Synthesis and antibacterial evaluation of 5-(3-nitrophenyl)-N′-arylisoxazole-3-carbohydrazide derivatives against carbapenem-resistant Acinetobacter baumannii

Abstract

The gram-negative coccobacillus Acinetobacter baumannii, a WHO critical priority pathogen and member of ESKAPE pathogen panel, threatens global health due to its substantial association with hospital-acquired infections as well as resistance exhibited to last-resort antibiotics, such as colistin, tigecycline and carbapenems. Thus, urgent drug discovery and development is essential, targeting Acinetobacter baumannii, especially carbapenem-resistant Acinetobacter baumannii (CRAB). In this context, we report the design, synthesis and anti-bacterial evaluation of a new collection of 5-(phenyl)-N′-arylisoxazole-3-carbohydrazides for their effectiveness against various bacterial pathogen panels. Amongst the various compounds synthesised, 7j, 7l, 7n, 7o, 7p, and 16 exhibited significant antibacterial activity against CRAB, with minimum inhibitory concentrations (MIC) 0.5–2 μg/mL. Compound 7l demonstrated the highest antibacterial effectiveness, with a 0.5 μg/mL MIC. Additional testing revealed that these compounds were non-toxic to Vero cells and displayed high selectivity indices.

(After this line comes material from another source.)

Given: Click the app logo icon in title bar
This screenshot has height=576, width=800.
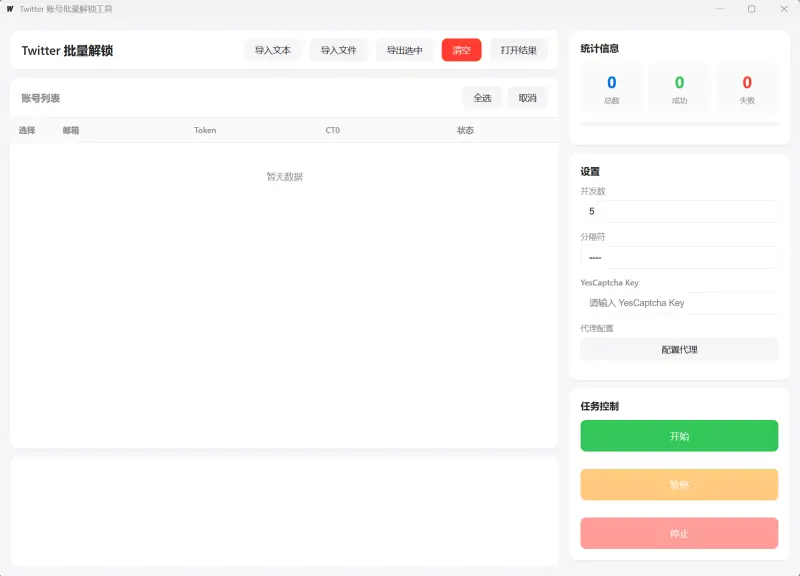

Furthermore, they were effective against clinical isolates of multidrug-resistant Acinetobacter baumannii (MDR-AB), with compound 7l showing bactericidal effects when paired with Rifampicin, as supported by time-kill kinetic studies. 3D QSAR confirms 7ls increased activity comes from good steric fit, ideal electrostatics, strategic hydrophobic placement, and precise H-bond acceptor/donor positioning, and 7l complies with Lipinski's rule of five. The molecular target for these compounds is not known, though in silico α-fold modelling indicate that KatG may be the probable target. However in-depth mechanistic studies need to be done to validate these in silico predictions, based on which 7l may be further optimised as a promising candidate targeting CRAB.